R3: Graphics and Visualization
Classification with Random Forests
Random forests are an extension of classification and regression trees. They show great promise for accurate high-dimensional predictions, at the cost of some ease of interpretation. The R package randomForest must be installed.
1. South African Heart Disease Data – CART
library(rpart)
heart=read.table("SAheart.txt")
heart.cart=rpart(chd~., data=heart, method="class")
plot(heart.cart)
text(heart.cart, use.n=FALSE, pretty=0)
[pic]
heart.cart.pred = predict(heart.cart, heart[,-10], type="class")
table(Actual=heart$chd, Classified=heart.cart.pred)
Classified
Actual 0 1
0 275 27
1 71 89
nrow(heart)
[1] 462
(27+71)/462# Overall Error Rate
[1] 0.2121212
2. Bootstrap Samples
boot.samp = sample(462,462,replace=T)
sort(boot.samp)[1:50]
[1] 1 1 2 2 3 4 4 4 4 5 8 9 9 10 12 12 14 15 17 18 18 18 18 18 19
[26] 19 19 20 20 20 21 21 22 23 23 26 28 29 29 31 32 33 38 40 40 40 40 41 41 42
heart.boot = heart[boot.samp,]
heart.b.cart = rpart(chd~., data=heart.boot, method="class")
plot(heart.b.cart)
text(heart.b.cart, use.n=FALSE, pretty=0, cex=.8)
# Repeat for different trees
[pic][pic]
[pic][pic]
3. Random Forests
library(randomForest)
heart$chd = factor(heart$chd, labels=c("absent","present"))
# Response MUST be a factor for classification random forests
heart.rf = randomForest(chd~., data=heart, importance=T,
proximity = T)
heart.rf
Call:
randomForest(formula = chd ~ ., data = heart, importance = T, proximity = T)

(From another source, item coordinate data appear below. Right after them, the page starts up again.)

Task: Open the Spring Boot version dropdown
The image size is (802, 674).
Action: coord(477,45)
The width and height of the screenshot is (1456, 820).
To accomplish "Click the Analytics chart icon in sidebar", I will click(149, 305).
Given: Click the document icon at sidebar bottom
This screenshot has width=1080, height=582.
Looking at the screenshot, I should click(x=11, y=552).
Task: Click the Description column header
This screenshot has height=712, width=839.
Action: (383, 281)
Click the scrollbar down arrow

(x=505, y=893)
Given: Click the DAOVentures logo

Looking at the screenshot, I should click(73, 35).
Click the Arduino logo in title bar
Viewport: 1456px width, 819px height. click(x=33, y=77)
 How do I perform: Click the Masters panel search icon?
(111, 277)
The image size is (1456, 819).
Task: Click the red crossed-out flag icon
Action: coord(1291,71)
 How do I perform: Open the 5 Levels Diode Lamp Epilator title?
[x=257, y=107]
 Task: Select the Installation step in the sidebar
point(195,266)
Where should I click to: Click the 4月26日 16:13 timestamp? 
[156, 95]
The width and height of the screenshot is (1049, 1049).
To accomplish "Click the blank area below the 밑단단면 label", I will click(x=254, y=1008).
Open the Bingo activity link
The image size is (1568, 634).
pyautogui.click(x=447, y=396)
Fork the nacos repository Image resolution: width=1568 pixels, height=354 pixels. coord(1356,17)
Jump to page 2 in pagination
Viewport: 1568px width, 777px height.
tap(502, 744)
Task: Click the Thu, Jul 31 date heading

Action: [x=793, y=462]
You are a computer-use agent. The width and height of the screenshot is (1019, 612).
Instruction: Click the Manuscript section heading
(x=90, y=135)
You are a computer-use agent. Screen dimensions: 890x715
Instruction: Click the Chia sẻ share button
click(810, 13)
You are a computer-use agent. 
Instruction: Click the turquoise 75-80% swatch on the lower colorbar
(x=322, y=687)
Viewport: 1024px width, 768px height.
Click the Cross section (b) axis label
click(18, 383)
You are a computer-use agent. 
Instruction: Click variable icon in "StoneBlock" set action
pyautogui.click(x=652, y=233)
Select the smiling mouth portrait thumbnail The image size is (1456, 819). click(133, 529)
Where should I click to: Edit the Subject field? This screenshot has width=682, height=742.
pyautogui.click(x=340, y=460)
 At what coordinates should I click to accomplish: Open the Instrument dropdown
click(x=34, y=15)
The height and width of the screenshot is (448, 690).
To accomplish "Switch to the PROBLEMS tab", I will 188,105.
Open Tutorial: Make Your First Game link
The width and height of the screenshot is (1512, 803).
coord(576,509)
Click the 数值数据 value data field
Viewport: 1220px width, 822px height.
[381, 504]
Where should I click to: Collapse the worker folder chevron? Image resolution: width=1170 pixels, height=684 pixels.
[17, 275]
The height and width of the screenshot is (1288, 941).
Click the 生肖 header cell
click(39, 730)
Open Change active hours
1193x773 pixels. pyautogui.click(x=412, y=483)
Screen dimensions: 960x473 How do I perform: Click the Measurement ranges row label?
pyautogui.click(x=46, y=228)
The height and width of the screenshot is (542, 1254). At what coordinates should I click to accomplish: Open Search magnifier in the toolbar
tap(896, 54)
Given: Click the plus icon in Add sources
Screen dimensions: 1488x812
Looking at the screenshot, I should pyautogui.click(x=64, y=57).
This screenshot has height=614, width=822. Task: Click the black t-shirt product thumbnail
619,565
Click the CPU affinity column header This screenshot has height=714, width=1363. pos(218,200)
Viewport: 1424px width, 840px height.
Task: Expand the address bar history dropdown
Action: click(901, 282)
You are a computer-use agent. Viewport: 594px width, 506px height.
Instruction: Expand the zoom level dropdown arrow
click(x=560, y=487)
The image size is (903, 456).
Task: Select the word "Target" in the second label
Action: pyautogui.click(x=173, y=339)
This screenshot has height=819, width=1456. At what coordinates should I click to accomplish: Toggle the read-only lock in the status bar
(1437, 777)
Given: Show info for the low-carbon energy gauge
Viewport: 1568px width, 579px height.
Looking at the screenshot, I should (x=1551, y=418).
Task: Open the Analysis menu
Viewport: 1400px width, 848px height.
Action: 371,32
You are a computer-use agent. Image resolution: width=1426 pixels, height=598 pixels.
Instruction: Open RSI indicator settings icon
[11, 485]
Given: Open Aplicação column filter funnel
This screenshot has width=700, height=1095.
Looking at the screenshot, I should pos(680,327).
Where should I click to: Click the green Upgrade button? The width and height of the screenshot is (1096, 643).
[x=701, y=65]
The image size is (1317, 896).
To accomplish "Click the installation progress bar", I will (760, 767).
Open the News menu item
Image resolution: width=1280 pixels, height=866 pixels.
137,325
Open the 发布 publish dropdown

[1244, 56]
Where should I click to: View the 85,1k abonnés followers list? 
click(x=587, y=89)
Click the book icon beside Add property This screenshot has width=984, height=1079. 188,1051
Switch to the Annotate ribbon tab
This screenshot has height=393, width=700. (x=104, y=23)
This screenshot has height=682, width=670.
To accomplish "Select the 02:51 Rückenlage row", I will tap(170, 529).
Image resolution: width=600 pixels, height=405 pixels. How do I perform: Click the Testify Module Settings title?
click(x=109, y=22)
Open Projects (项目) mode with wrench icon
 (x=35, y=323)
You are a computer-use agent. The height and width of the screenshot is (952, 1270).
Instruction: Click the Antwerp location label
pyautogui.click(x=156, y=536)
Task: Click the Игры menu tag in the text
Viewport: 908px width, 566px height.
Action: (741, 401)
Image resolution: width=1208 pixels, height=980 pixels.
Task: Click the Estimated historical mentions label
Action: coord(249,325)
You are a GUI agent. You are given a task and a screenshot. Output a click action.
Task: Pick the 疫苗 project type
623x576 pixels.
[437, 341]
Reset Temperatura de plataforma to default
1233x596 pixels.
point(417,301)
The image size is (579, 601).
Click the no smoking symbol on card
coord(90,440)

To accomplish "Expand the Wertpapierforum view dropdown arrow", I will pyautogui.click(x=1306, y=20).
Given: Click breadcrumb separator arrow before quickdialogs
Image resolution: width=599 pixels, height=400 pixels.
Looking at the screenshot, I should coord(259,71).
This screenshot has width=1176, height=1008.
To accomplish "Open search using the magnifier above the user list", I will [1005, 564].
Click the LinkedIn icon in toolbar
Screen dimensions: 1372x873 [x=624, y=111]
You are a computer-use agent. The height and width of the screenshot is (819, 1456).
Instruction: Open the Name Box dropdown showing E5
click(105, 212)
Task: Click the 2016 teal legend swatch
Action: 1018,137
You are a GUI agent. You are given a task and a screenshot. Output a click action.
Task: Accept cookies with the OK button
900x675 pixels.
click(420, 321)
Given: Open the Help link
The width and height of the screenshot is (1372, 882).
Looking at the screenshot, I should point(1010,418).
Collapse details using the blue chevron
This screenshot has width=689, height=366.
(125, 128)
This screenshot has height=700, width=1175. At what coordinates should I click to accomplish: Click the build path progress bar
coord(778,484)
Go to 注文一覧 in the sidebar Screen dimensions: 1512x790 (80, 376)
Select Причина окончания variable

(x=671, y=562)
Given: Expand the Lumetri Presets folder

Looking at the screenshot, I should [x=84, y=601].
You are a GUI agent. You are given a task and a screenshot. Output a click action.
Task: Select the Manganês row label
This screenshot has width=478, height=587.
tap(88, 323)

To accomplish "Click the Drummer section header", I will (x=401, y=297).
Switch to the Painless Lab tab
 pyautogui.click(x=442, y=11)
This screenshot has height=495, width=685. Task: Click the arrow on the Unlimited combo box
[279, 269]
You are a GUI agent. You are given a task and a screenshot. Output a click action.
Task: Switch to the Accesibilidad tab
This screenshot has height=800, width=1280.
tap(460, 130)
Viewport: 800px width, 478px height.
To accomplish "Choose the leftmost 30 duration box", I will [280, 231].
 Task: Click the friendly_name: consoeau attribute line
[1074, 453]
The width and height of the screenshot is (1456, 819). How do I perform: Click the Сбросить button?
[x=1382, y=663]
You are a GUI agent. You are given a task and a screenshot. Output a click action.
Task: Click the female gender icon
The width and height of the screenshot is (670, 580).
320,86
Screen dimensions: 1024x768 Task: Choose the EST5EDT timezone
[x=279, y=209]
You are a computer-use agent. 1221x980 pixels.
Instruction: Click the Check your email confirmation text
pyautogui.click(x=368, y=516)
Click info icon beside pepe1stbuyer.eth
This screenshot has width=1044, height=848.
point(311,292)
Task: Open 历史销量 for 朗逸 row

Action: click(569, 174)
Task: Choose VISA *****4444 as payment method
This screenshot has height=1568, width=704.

Type of random forest: classification
Number of trees: 500
No. of variables tried at each split: 3
OOB estimate of error rate: 30.52%
Confusion matrix:
absent present class.error
absent 253 49 0.1622517
present 92 68 0.5750000
plot(heart.rf)# plot cumulative error rates - black (overall),
# red - class 0 (absent), green - class 1 (present)
[pic]
3.1 Variable Importance
importance(heart.rf)
absent present MeanDecreaseAccuracy MeanDecreaseGini
sbp 0.4031204 0.07389546 0.2955140 21.804440
tobacco 0.8521080 1.17672417 0.8929525 31.767707
ldl -0.2827476 1.32792125 0.4071038 28.266116
adiposity 0.7789223 -0.32097287 0.4299989 24.276759
famhist 0.0939252 1.47785213 0.6525743 9.551946
typea 0.4624707 0.16915688 0.3456935 22.790787
obesity 0.1233059 -0.56854442 -0.1568843 20.417390
alcohol -0.3414010 0.03055015 -0.2078866 17.141331
age 0.9833459 1.14711009 0.9907443 32.805161
varImpPlot(heart.rf)
pairs(heart[,c(2,3,4,5,9)],pch=unclass(heart$chd),
col=unclass(heart$chd))
[pic][pic]
3.2 MDS using Random Forest Proximities
MDSplot(heart.rf, heart$chd, pch=unclass(heart$chd))
[pic]
3.3 Balance the Sampling Rates – Balance the Error Rates?
heart.rf.bal = randomForest(chd~., data=heart, sampsize=c(100,100),
importance=T, proximity = T)
heart.rf.bal
Call:
randomForest(formula = chd ~ ., data = heart, sampsize = c(100, 100), importance = T, proximity = T)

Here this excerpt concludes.